The partnership in numbers
- 75 years since Shell and Ferrari’s first Formula 1 win together, at the 1951 British Grand Prix.
- 10 Constructors’ titles and 12 Drivers’ Championships won together across F1 history.
- Over 21,000 technical man-hours invested annually by more than 50 Shell specialists.
- More than 50,000 data points shared with Ferrari’s engineers during the 2025 season alone.
A live example: Austria’s engine upgrade
The 2026 season has already produced a concrete illustration of how the technical side of the partnership operates. When Ferrari qualified for a mid-season power unit upgrade under Formula 1’s new ADUO framework and brought a revised specification to the Austrian Grand Prix, that hardware change also became an opportunity for Shell to refine its own formulations around it. Both Shell V-Power race fuel and Shell Helix Ultra race lubricant are engineered specifically to match the precise requirements of Ferrari’s current power unit, and as that specification evolves, Shell adjusts its formulations in parallel to keep extracting maximum performance from the updated package.
That co-development cycle — hardware and fluids evolving together rather than one simply supplying the other — is, in Shell’s own framing, central to what separates this arrangement from a conventional supplier relationship.
Beyond Formula 1
The technical relationship isn’t confined to single-seater racing. Since Ferrari’s return to the FIA World Endurance Championship in 2023, Shell’s lubricants and coolants have supported the Hypercar programme through three consecutive overall victories at the Le Mans 24 Hours, in 2023, 2024 and 2025. The partnership additionally extends to the Ferrari Challenge Series and ongoing sustainability work at the Maranello factory itself, where Shell supplies certified renewable electricity and natural gas to support the site’s operations.

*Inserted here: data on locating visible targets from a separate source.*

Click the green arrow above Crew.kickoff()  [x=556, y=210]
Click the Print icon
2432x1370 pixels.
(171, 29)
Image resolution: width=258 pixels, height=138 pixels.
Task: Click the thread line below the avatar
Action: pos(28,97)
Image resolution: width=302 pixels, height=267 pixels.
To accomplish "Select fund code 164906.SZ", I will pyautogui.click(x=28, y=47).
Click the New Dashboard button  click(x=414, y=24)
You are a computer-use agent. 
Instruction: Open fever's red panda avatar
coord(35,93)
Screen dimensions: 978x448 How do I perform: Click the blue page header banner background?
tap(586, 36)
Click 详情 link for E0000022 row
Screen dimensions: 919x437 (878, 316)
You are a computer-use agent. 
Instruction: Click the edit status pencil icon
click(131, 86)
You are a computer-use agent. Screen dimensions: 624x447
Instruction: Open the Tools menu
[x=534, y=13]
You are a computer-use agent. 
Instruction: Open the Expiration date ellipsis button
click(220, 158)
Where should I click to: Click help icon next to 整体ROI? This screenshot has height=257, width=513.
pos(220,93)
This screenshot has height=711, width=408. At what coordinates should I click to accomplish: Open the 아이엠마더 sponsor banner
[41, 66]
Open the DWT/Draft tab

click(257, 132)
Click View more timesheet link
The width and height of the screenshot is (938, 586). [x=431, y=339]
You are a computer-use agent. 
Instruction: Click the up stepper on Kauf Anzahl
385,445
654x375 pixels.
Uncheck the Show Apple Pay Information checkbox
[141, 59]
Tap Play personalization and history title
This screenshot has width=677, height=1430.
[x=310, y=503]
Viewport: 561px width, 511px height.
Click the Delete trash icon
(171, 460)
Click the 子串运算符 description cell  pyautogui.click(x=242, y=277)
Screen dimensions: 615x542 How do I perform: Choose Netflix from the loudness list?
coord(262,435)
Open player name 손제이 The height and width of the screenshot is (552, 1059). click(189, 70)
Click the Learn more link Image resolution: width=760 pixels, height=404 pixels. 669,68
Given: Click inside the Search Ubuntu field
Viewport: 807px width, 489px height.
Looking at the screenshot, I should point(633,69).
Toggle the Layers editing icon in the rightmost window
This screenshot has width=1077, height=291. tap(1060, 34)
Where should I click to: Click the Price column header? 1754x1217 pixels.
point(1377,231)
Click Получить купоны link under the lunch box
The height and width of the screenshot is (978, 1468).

Where the benefit flows back
The relationship’s endurance owes as much to what Shell gets out of it as to what it gives. Tom Kassell, Shell’s Global Head of Motorsport Partnerships, has been direct about the underlying logic: unlike most sponsorship arrangements, which are primarily marketing exercises, this one is built around genuine technical collaboration that both organisations draw real value from. Formula 1’s extreme operating conditions function as an accelerated testing ground, and lessons learned developing Ferrari’s bespoke race fuel and lubricant formulations have historically fed into Shell’s commercial products, including Shell V-Power fuels and Shell Helix Ultra lubricants sold to everyday drivers.
- 2026’s new F1 fuel regulations require fully sustainable feedstocks, with no crude oil content permitted.
- Shell V-Power Advanced Sustainable Race Fuel is a bespoke formulation not sold at retail Shell stations.
- The partnership was recently renewed for several more years, extending into the new regulatory era.
- Track-to-road technology transfer remains, in Shell’s words, one of its central reasons for investing in motorsport.
Seventy-five years after that first win at Silverstone, the badge on the car tells only a fraction of the story. What has actually sustained the relationship, according to both organisations, is a shared belief that pushing performance to its limits on track produces genuine engineering knowledge — knowledge that neither side would generate quite as fast working alone.